Tesco to face questions over consumer demand concerns despite ‘rise in sales’


esco is expected to reveal higher sales over the first half of the year despite pressure on consumer budgets.

The grocery giant is among the retailers facing huge pressure from shoppers considering switching to German discounter rivals Aldi and Lidl to bring down the cost of their weekly shops.

So far this year, Tesco has been the most resilient of the traditional Big Four supermarkets – which also include Sainsbury’s, Asda and Morrisons – but shareholders will be keen to find out how demand is faring as the cost-of-living crisis continues to worsen for households.

The company will update the market on current trading when it unveils its performance for the first half of its financial year on Wednesday October 5.

Analysts are expecting the supermarket chain to post sales of £31.2 billion for the period, compared with £30.4 billion a year ago, according to experts at AJ Bell.

In June, bosses at Tesco said it saw total sales jump 2% to £13.6 billion over the quarter to March.

It said investment to keep prices low, including its Aldi Price Match programme, has helped it win market share from its biggest rivals.

Figures from Kantar show Tesco sales increased by around 1.9% over the 12 weeks to September 5.

However, it lagged some way behind the growth seen by Aldi and Lidl, which saw increases of 18.7% and 20.9% respectively for the period.

The boom in demand from customers seeking cheaper products in response to higher household bills helped Aldi leapfrog Morrisons to become the UK’s fourth largest supermarket for the first time.

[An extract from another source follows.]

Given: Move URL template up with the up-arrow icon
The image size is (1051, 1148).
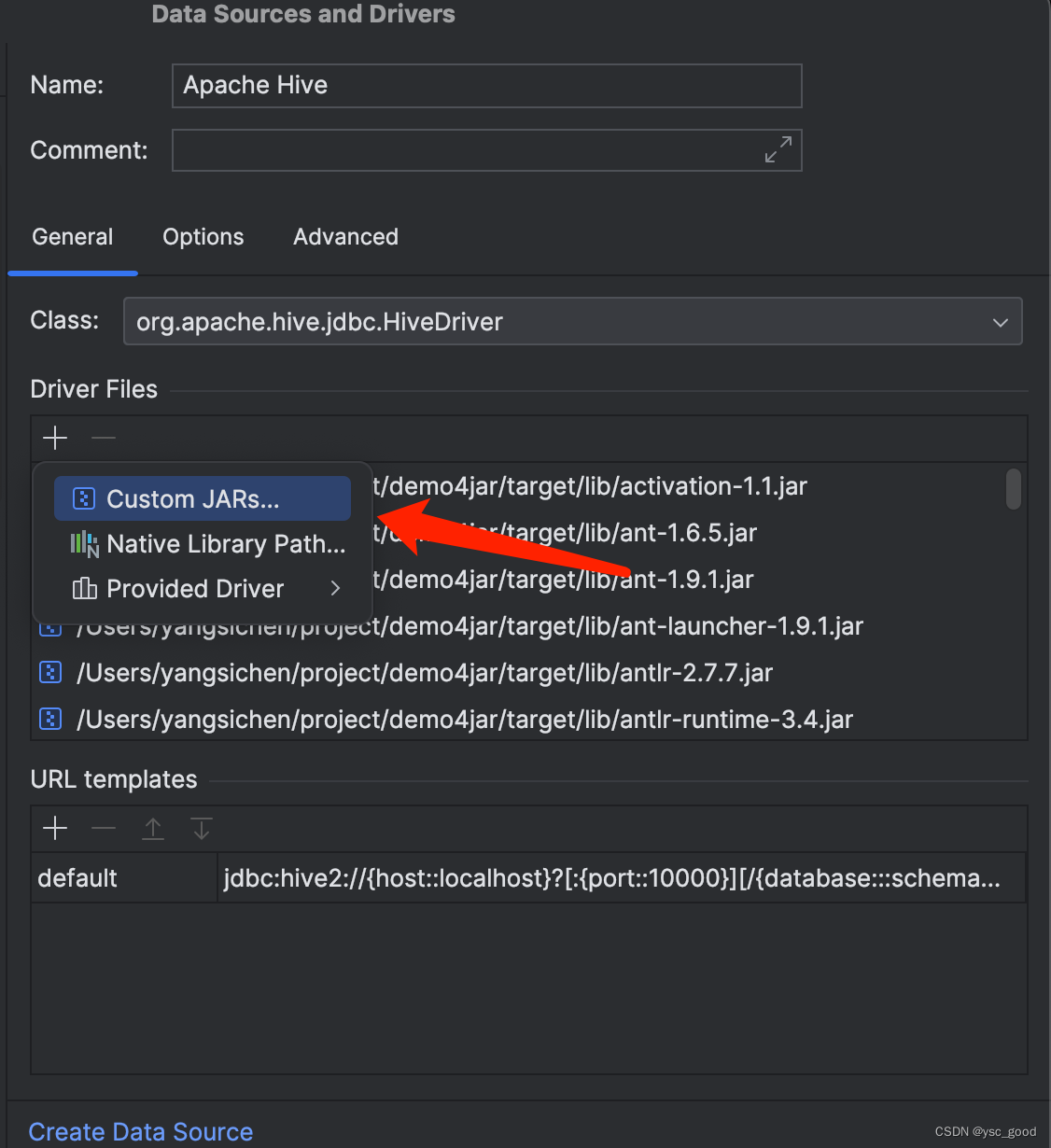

“Sales at Tesco’s supermarkets have showed resilience, particularly in Europe, but as consumers start trading down to cheaper alternatives, we’d like to see what impact this has had on sales at the half-year mark,” said Charlie Williams, equity research assistant at Hargreaves Lansdown.

“Management continues to expect full-year underlying operating profit in the realm of £2.5 billion to £2.8 billion, but this assumes a return-to-normal consumer behaviour.”

Investors will also be keen for an update on the group’s “save to invest” programme, which has been designed to save roughly £1 billion over the next three years.

As pressure from continued cost rises continues to weigh on the company, the market will be eager to see how resilient the firm’s finances will be in the longer term.